You can make additional payments by living on a conservative budget that cuts down on expenses. You can also look for additional cash to increase your payout. To find extra money to pay off your payday loans, consider:
- Doing overtime
- Work alongside
- Sell things you don’t need
Consider drastic solutions like bankruptcy
Sometimes you may not be able to agree on a repayment plan that makes payday loans affordable for you, and you may not be able to get a new loan that makes payday loan repayment affordable.
If you find yourself unable to make your payments and continue to cover your essential monthly expenses, you may have no choice but to try to settle your debts or file for bankruptcy.
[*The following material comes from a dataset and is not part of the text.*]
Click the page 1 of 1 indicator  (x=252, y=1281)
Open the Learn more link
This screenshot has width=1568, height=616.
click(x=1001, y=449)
Debt settlement involves making an agreement with the creditors to pay less than the total owed and have the rest of your debt canceled. Debt settlement attorneys or debt settlement companies can negotiate this type of agreement with payday lenders, but you will have to pay a fee.
You can also try to negotiate this type of agreement yourself by informing payday lenders that you do not have the capacity to pay as promised. If you can offer a lump sum payment of a portion of your debt in exchange for forgetting your debt balance, this approach often works best.
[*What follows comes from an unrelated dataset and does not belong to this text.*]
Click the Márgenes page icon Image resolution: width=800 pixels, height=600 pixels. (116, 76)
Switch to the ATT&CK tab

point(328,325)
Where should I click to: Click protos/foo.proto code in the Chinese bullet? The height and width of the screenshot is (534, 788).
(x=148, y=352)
Just be aware that lenders usually won’t take a settlement unless you’ve missed payments – and debt settlement is hurting your credit score. You will also want to get your agreement in writing before paying anything.
If debt settlement doesn’t work and payments are unaffordable, bankruptcy may be your only answer. Bankruptcy will allow you to pay off eligible debts, including payday loan debts.
The process by which debts are discharged depends on whether you file Chapter 7 or Chapter 13. Chapter 7 requires you to assign certain assets to the bankruptcy estate so that creditors can be partially paid. Chapter 13 requires you to make payments on a three to five-year payment plan before the debt balance is written off.
Bankruptcy hurts your credit score, but it can get you out of a deep hole if you have a lot of payday loans and other debt that you can’t afford to pay off. Once your debt has been discharged and is no longer collectible, you can start rebuilding your credit. This can be done over time by living within your means and getting a secure credit card that you pay off on time to develop a positive payment history.
How Can You Pay Off Your Personal Loan Debt?
In the end, there is no one right approach to getting payday loan debt repayment.
Finding a repayment plan makes sense if your state requires lenders to authorize them or if your lenders are willing to work with you. Taking out a new loan at a lower rate to pay off payday loan debt may work if you qualify or if a loved one will allow you to borrow. It is possible to pay extra on your loans if you can work more or sell additional items to earn more money.
But if none of these options work for you, debt settlement or bankruptcy may be the only way to finally free yourself from payday loan debt.
Carefully consider each possible option, weigh the pros and cons, determine which solutions are viable, and then act. Start working on your approach today because you absolutely want your payday loans paid off as quickly as possible before they cost you even more.